Data records START

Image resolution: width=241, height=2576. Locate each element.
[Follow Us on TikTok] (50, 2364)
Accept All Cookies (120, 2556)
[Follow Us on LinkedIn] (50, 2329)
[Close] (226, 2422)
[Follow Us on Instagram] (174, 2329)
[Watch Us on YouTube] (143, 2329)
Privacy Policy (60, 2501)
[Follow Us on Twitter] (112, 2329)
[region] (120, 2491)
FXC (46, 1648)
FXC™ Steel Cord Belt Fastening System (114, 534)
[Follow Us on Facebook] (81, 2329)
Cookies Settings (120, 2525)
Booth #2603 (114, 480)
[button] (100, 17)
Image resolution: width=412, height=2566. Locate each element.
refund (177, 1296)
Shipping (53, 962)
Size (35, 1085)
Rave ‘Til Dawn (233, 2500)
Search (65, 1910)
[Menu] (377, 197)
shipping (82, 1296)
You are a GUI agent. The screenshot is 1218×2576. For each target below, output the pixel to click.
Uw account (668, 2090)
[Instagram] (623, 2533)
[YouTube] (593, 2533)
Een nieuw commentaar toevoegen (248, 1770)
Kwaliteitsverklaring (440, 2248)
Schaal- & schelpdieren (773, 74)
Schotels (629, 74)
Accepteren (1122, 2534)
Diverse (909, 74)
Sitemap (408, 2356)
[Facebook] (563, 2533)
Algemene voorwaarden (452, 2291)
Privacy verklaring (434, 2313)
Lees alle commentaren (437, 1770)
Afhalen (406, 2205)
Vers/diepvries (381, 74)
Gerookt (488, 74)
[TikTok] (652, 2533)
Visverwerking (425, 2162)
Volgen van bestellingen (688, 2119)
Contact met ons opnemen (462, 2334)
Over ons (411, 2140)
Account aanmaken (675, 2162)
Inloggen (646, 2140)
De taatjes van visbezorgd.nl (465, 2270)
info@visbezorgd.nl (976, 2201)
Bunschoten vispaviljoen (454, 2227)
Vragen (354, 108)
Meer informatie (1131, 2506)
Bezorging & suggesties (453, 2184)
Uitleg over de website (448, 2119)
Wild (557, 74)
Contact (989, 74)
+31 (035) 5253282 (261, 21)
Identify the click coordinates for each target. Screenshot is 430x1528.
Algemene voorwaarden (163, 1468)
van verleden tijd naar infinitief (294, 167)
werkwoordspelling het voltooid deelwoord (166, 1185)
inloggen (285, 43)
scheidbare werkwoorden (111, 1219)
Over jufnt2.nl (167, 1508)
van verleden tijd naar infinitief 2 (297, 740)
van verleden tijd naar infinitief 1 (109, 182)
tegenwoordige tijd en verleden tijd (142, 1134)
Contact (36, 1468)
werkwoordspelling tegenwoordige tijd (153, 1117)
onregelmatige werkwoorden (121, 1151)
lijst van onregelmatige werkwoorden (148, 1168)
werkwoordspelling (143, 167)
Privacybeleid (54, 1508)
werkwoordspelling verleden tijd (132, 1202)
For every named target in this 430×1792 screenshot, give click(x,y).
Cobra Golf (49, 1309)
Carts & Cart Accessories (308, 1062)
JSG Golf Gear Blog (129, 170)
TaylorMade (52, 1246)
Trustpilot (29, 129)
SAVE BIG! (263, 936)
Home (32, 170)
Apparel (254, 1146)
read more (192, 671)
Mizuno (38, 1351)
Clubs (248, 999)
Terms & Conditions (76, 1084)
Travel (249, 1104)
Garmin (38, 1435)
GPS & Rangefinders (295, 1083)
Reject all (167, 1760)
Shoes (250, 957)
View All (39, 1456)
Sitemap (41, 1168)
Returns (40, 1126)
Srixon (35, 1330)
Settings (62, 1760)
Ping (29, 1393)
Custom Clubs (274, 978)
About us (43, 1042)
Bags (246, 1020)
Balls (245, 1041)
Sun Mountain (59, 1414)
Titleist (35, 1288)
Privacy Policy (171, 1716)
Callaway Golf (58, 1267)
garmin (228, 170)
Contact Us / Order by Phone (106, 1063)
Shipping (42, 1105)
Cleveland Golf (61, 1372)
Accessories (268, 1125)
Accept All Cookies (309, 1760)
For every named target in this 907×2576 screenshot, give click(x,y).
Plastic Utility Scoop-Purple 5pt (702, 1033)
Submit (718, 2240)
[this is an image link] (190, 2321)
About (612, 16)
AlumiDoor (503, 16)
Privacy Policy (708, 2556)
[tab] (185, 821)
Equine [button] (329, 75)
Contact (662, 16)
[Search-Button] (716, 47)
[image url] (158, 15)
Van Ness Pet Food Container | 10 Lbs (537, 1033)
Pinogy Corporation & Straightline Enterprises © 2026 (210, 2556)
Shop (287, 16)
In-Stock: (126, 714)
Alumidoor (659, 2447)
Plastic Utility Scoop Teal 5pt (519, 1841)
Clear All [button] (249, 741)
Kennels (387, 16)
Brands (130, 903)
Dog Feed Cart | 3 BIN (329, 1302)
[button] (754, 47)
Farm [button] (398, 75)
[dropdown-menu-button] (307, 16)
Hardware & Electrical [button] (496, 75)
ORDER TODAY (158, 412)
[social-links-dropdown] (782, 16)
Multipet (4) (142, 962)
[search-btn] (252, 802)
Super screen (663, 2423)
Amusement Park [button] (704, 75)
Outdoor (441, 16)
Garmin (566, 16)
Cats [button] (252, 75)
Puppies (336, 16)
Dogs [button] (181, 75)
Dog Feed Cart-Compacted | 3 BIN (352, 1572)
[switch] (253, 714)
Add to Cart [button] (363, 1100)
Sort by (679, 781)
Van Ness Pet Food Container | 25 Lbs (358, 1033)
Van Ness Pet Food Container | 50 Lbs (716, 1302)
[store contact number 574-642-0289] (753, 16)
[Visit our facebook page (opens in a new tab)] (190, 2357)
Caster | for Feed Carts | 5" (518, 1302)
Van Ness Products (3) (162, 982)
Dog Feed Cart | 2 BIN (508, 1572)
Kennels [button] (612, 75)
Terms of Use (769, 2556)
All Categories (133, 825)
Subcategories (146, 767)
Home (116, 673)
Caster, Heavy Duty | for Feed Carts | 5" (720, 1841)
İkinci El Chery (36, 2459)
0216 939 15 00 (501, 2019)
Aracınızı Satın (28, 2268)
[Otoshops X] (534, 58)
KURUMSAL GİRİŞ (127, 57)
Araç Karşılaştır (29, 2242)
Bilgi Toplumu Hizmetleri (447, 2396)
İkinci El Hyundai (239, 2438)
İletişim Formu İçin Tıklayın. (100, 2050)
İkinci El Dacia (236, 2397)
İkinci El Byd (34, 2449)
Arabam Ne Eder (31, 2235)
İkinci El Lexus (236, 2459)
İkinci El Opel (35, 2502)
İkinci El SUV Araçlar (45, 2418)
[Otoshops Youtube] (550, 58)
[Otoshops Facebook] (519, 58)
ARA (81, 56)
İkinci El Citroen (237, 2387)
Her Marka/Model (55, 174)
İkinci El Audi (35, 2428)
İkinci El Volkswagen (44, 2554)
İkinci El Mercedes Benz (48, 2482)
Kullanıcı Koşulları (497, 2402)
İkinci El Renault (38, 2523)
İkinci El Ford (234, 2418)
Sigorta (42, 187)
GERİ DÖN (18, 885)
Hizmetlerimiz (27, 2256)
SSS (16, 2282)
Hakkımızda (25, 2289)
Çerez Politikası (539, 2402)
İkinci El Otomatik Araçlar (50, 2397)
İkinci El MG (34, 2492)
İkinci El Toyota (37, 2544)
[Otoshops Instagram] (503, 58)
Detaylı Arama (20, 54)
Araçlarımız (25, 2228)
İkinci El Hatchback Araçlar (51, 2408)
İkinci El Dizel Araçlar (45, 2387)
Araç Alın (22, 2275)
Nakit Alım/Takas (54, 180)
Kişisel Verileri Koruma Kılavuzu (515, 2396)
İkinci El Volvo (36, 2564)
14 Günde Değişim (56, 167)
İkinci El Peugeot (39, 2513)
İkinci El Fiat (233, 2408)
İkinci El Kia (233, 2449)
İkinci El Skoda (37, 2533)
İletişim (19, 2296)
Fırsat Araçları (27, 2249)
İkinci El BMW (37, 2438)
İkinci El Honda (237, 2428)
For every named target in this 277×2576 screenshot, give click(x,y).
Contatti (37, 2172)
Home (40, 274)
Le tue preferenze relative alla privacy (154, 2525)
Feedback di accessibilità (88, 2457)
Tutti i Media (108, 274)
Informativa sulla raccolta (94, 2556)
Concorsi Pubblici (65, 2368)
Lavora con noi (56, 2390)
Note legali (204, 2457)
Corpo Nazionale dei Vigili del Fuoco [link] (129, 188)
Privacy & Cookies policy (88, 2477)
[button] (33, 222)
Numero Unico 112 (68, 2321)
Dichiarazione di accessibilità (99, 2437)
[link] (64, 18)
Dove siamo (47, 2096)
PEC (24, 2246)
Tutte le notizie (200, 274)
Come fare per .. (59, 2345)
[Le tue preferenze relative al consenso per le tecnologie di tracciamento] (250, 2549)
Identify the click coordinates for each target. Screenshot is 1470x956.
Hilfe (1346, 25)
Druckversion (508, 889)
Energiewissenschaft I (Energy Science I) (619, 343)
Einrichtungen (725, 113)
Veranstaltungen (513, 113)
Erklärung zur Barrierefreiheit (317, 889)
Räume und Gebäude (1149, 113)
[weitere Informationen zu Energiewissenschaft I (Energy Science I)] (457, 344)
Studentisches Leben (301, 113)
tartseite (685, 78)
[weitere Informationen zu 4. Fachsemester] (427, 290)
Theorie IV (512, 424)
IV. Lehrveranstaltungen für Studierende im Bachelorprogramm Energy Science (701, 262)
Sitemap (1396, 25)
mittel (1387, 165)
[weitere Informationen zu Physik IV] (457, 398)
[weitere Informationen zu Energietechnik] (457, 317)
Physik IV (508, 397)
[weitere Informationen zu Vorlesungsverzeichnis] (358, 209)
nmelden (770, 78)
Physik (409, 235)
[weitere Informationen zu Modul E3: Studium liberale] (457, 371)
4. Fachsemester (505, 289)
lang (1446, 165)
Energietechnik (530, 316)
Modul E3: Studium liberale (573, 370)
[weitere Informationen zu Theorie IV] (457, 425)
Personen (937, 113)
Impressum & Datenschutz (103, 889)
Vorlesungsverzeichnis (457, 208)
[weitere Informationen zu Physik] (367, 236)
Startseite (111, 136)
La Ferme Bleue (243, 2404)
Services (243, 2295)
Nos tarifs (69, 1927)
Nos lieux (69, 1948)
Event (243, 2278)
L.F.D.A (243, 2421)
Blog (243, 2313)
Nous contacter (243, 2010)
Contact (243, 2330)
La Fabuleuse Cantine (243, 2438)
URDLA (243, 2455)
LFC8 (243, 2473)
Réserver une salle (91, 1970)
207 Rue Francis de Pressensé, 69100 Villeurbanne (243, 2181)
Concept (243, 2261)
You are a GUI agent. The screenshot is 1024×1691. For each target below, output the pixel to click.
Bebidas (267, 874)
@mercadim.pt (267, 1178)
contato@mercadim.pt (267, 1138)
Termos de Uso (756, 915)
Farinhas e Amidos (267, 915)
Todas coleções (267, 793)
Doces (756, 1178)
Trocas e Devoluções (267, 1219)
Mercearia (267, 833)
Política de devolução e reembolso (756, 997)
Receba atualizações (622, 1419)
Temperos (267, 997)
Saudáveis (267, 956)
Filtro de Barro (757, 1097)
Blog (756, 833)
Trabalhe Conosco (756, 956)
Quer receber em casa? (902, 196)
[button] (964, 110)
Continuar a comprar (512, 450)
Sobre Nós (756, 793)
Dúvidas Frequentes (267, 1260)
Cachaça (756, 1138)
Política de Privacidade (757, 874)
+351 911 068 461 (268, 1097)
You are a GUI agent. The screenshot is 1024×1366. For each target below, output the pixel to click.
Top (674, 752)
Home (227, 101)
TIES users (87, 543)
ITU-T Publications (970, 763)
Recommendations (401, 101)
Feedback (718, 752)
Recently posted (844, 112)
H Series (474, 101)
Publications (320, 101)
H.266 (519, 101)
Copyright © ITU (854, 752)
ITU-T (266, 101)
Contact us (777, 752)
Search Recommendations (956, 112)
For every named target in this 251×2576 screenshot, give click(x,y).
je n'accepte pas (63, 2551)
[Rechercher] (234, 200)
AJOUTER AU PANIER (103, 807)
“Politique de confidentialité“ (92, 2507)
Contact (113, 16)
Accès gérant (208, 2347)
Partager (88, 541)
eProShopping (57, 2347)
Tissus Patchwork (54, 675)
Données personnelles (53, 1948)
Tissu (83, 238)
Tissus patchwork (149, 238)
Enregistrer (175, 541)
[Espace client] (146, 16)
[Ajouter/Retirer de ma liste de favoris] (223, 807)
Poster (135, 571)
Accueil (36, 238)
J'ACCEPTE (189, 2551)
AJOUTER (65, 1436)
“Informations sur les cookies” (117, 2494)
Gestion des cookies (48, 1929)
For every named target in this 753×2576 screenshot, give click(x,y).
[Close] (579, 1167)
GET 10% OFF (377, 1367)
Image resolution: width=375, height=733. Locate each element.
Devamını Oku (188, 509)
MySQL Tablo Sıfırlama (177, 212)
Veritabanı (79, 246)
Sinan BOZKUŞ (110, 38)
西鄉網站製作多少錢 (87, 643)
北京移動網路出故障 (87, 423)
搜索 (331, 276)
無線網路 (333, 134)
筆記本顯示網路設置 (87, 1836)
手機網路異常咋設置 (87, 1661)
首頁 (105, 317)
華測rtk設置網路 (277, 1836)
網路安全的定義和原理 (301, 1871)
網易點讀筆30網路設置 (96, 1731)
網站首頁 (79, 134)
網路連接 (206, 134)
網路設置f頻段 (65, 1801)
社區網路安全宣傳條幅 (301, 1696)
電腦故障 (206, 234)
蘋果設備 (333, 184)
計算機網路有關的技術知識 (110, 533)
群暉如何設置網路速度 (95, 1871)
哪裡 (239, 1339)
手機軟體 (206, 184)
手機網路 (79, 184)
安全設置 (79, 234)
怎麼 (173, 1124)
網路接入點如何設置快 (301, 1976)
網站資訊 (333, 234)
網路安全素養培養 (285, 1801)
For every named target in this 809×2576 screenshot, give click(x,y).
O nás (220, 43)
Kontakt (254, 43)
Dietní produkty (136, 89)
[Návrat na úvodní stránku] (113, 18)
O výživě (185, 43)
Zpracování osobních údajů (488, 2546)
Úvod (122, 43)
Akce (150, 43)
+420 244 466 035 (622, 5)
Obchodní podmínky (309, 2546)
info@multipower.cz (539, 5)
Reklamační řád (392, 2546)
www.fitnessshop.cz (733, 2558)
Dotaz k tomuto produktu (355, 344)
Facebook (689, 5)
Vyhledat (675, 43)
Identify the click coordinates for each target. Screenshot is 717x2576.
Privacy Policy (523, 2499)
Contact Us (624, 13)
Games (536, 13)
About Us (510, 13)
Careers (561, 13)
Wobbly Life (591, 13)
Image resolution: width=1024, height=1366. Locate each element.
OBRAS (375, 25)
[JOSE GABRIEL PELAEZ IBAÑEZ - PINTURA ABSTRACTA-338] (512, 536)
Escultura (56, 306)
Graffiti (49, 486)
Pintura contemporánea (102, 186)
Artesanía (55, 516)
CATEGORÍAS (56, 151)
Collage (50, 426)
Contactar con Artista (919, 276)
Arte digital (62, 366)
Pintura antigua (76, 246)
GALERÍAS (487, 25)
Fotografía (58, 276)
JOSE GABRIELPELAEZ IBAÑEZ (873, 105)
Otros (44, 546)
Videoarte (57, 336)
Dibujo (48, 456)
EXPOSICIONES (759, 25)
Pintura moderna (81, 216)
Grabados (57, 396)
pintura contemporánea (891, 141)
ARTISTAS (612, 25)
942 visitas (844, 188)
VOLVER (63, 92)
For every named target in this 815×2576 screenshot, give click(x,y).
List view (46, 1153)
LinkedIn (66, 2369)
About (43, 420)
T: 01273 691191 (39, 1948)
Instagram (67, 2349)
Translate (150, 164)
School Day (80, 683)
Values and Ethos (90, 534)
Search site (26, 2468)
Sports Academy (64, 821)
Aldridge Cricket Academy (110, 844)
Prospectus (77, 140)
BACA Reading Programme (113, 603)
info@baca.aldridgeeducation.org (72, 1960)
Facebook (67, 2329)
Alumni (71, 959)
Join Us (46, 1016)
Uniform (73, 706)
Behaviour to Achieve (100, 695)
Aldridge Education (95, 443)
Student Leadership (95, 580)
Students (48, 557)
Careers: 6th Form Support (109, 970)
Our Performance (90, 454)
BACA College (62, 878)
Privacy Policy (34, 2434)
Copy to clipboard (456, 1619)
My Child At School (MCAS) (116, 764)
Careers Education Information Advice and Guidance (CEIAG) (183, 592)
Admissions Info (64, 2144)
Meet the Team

Data records END

Search the entries above for the string "werkwoorden", and report each line where it occurs.

[Reply to the task]:
scheidbare werkwoorden (111, 1219)
onregelmatige werkwoorden (121, 1151)
lijst van onregelmatige werkwoorden (148, 1168)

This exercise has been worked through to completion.